Washington—Dish Network, the satellite TV provider, is telling the Federal Communications Commission that large cash demands by TV stations could lead to carriage disputes early next year on the eve of the transition to all-digital broadcasting.
“Broadcasters are seeking exponentially large increases in per-subscriber costs: demands are often for increases of over 200 percent of current rates," Dish Network said in an Aug. 27 filing at the FCC.
Dish Network officials met with aides to FCC chairman Kevin Martin on Aug. 26 and Aug. 27 to urge the agency’s adoption of a so-called quiet period in which TV stations would remain on cable systems and satellite TV platforms around the time of the Feb. 17, 2009 digital TV transition.

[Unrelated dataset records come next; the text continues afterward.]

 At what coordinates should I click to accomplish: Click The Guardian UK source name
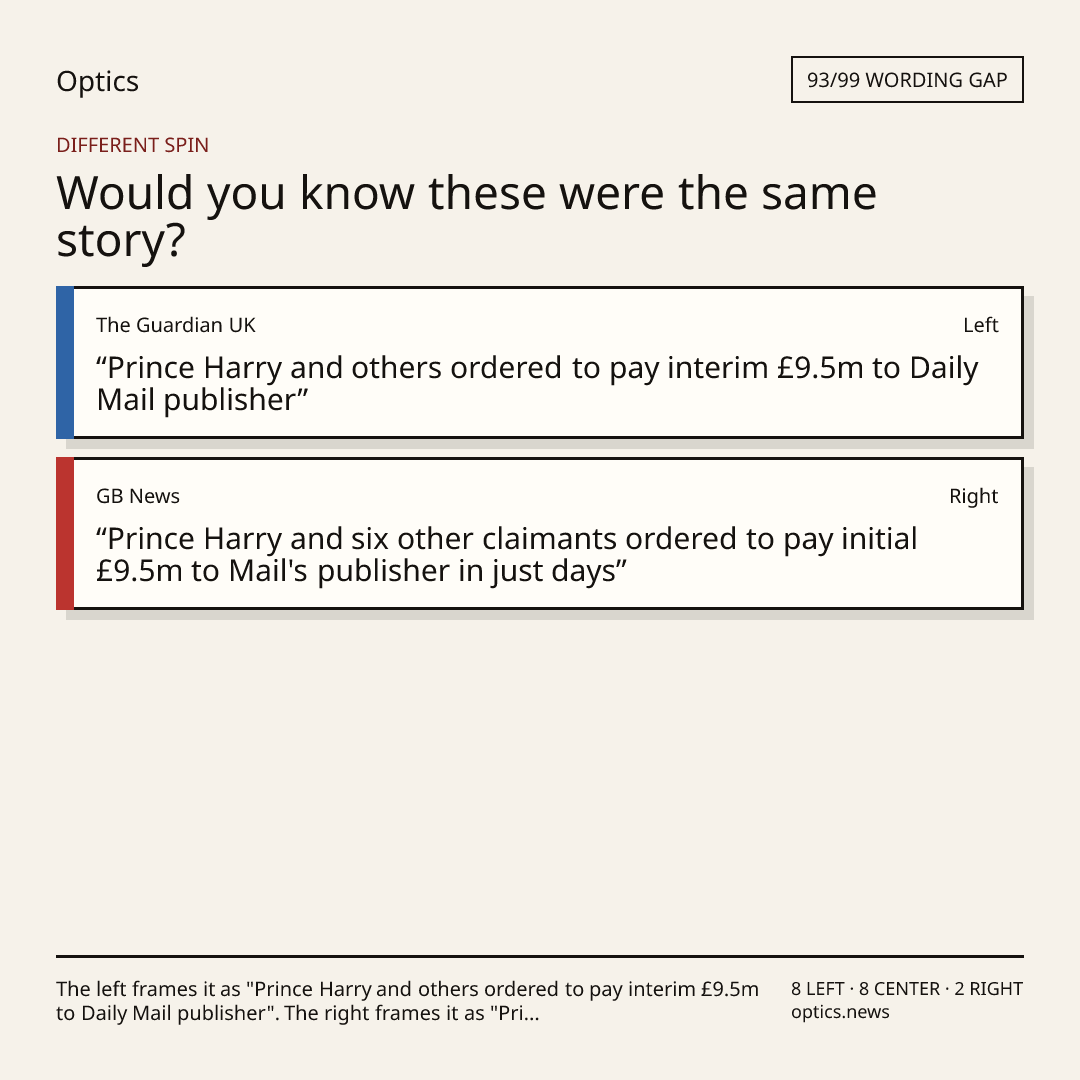coord(176,325)
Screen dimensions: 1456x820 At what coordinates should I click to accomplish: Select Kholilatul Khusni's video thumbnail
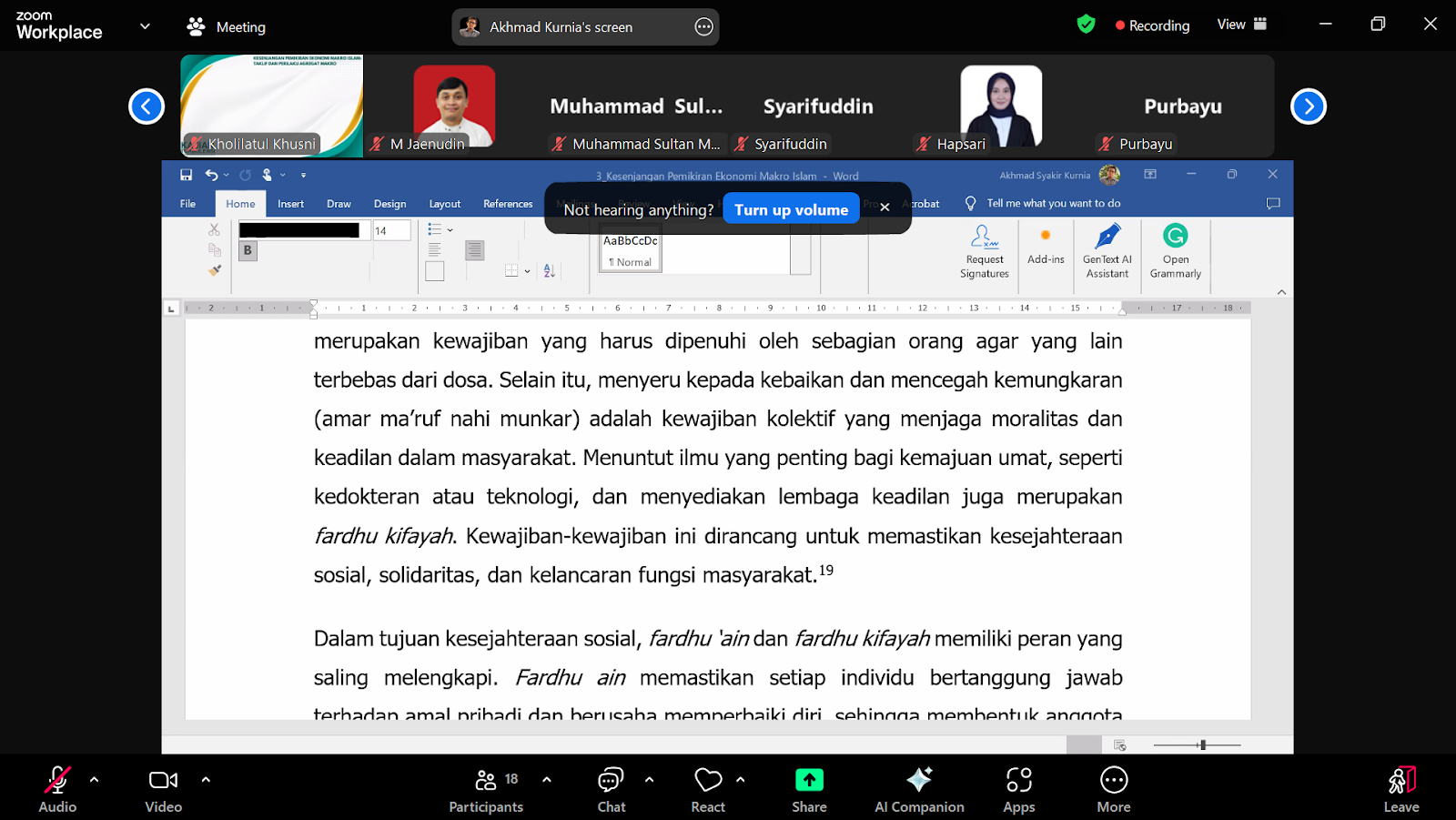coord(271,106)
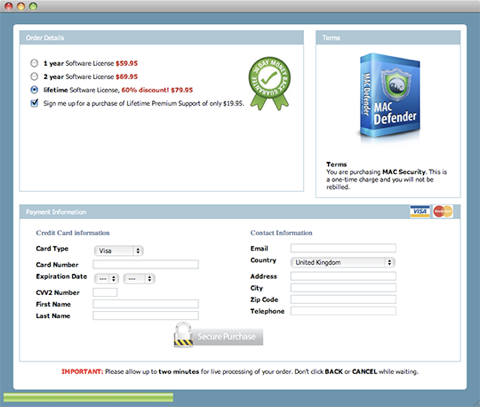Expand the Country dropdown showing United Kingdom

[x=343, y=262]
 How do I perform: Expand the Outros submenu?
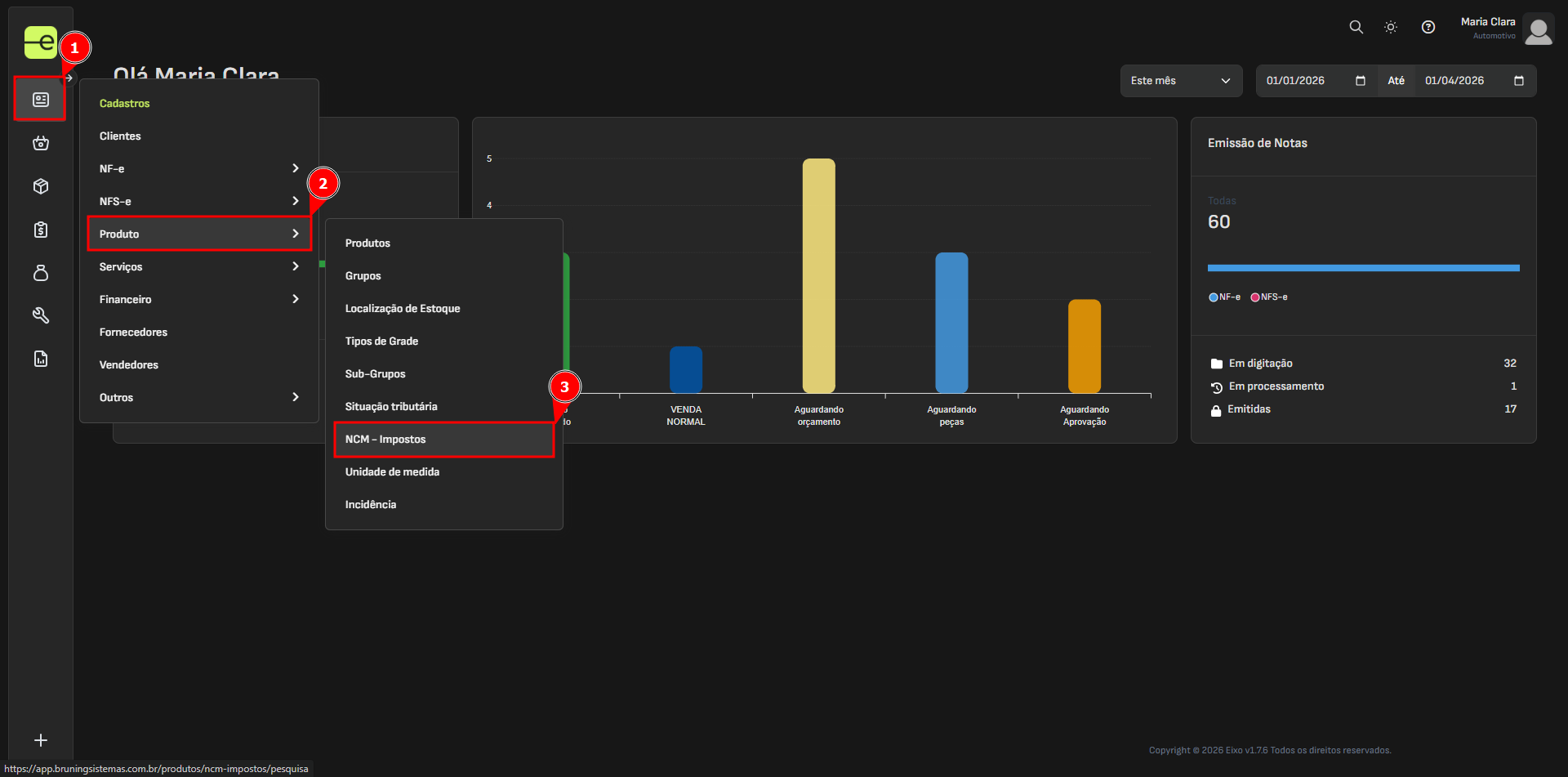[198, 398]
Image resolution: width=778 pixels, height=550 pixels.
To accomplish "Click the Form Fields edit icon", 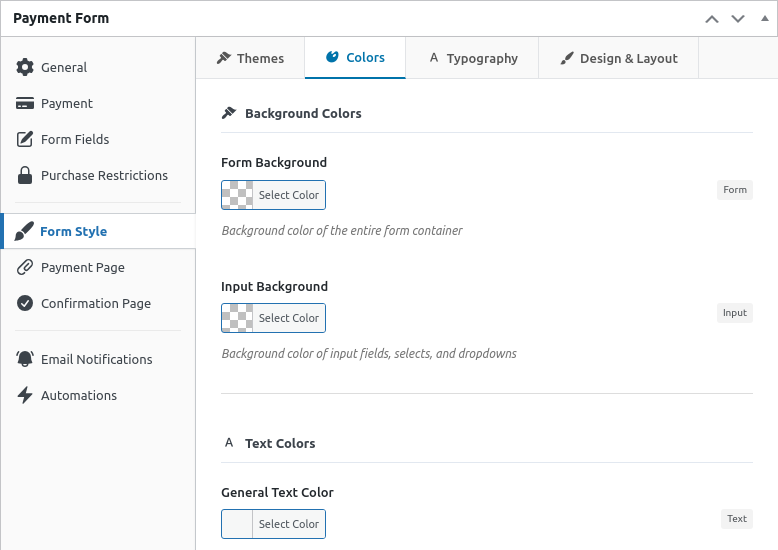I will tap(25, 139).
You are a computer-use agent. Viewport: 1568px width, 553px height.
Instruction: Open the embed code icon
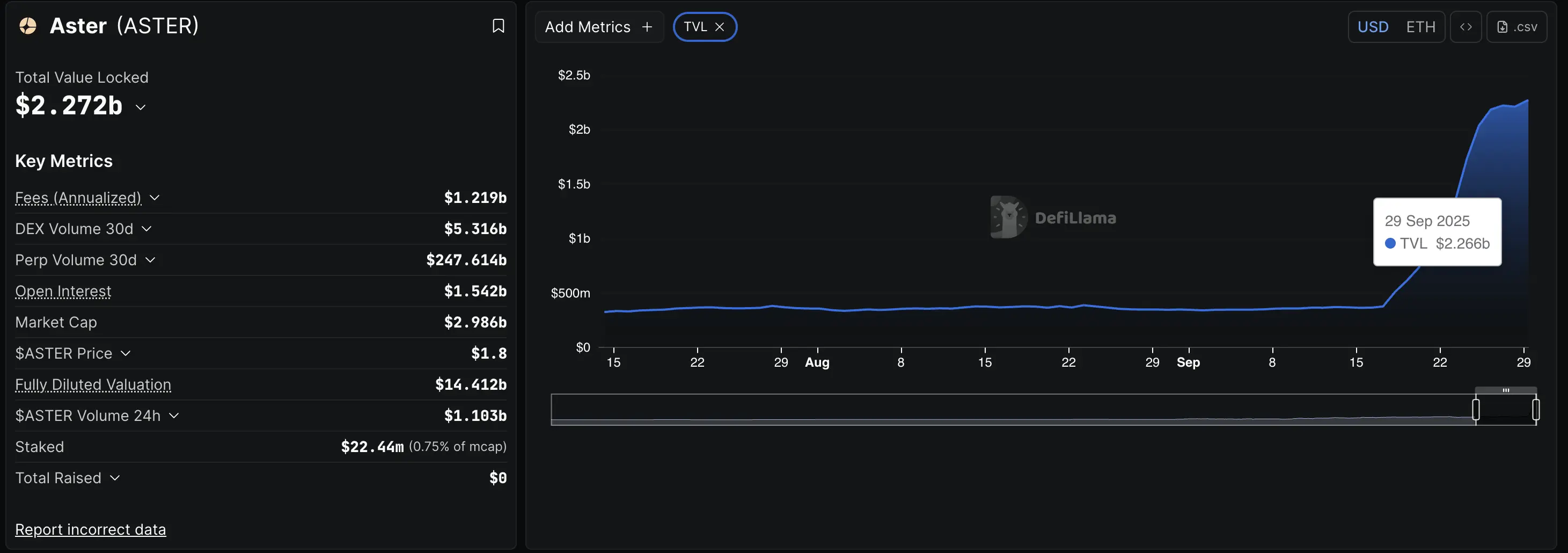click(1465, 27)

Key members of the National Association of Broadcasters have proposed a one-month quiet period, from Feb. 4, 2009 to March 4, 2009. Dish Network, agreeing with the cable industry, said the quiet period should begin before thousands of TV station carriage agreements expire on Dec. 31, 2008.
“Starting a quiet period later than December would be pointless because programming would already be dropped and the harm done. Programming cannot be added back in February absent a new carriage deal,” Dish Network said.
Dish Network, with 13.8 million subscribers nationally, provides local TV signals in about 175 markets.